[
https://issues.apache.org/jira/browse/HIVE-896?page=com.atlassian.jira.plugin.system.issuetabpanels:comment-tabpanel&focusedCommentId=13557700#comment-13557700
]
Alan Gates commented on HIVE-896:
---------------------------------
bq. If I read this right you are using CLUSTER BY and SORT BY instead of
PARTITION BY and ORDER BY for syntax in OVER. Why? To highlight the
similarity. The Partition/Order specs in a Window clause have the same meaning
as Cluster/Distribute in HQL.
This is only true as long as you have only one OVER clause, right? As soon as
you add the ability to have separate OVER clauses partitioning by different
keys (which users will want very soon) you lose this identity.

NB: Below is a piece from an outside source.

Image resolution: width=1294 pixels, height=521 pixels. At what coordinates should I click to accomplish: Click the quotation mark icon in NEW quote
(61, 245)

Even if you decide to retain this I would argue that the standard PARTITION
BY/ORDER BY syntax should be accepted as well. HQL already has enough one off
syntax that makes life hard for people coming from more standard SQL. It
should not be exacerbated.
bq. Could you explain how the partition is handled in memory...
Partitions are backed by a Persistent List ( see
ptf.ds.PartitionedByteBasedList) . We need do to some work to refactor this
package. Yes you are right, things can be done in delaying bringing rows into a
partition and getting rid of rows once outside the window. This is true for
Windowing Table Function; especially for Range based Windows.
But for a general PTF the contract is Partition in Partition out. For e.g.
CandidateFrequency function will read the rows in a partition multiple times.
This is part of where I was going with my earlier question on why a windowing
function would ever return a partition. I am becoming less convinced that it
makes sense to combine windowing and partition functions. While they both take
partitions as inputs they return different things. Partition functions return
partitions and windowing functions return a single value. As you point out
here the partition functions will also not be interested in the range limiting
features of windowing functions. But taking advantage of this in windowing
functions will be very important for performance optimizations, I suspect. At
the very least it seems like partitioning functions and windowing functions
should be presented as separate entities to users and UDF writers, even if for
now Hive shares some of the framework for handling them underneath. This way
in the future optimizations and new features can be added in a way that is
advantageous for each.
> Add LEAD/LAG/FIRST/LAST analytical windowing functions to Hive.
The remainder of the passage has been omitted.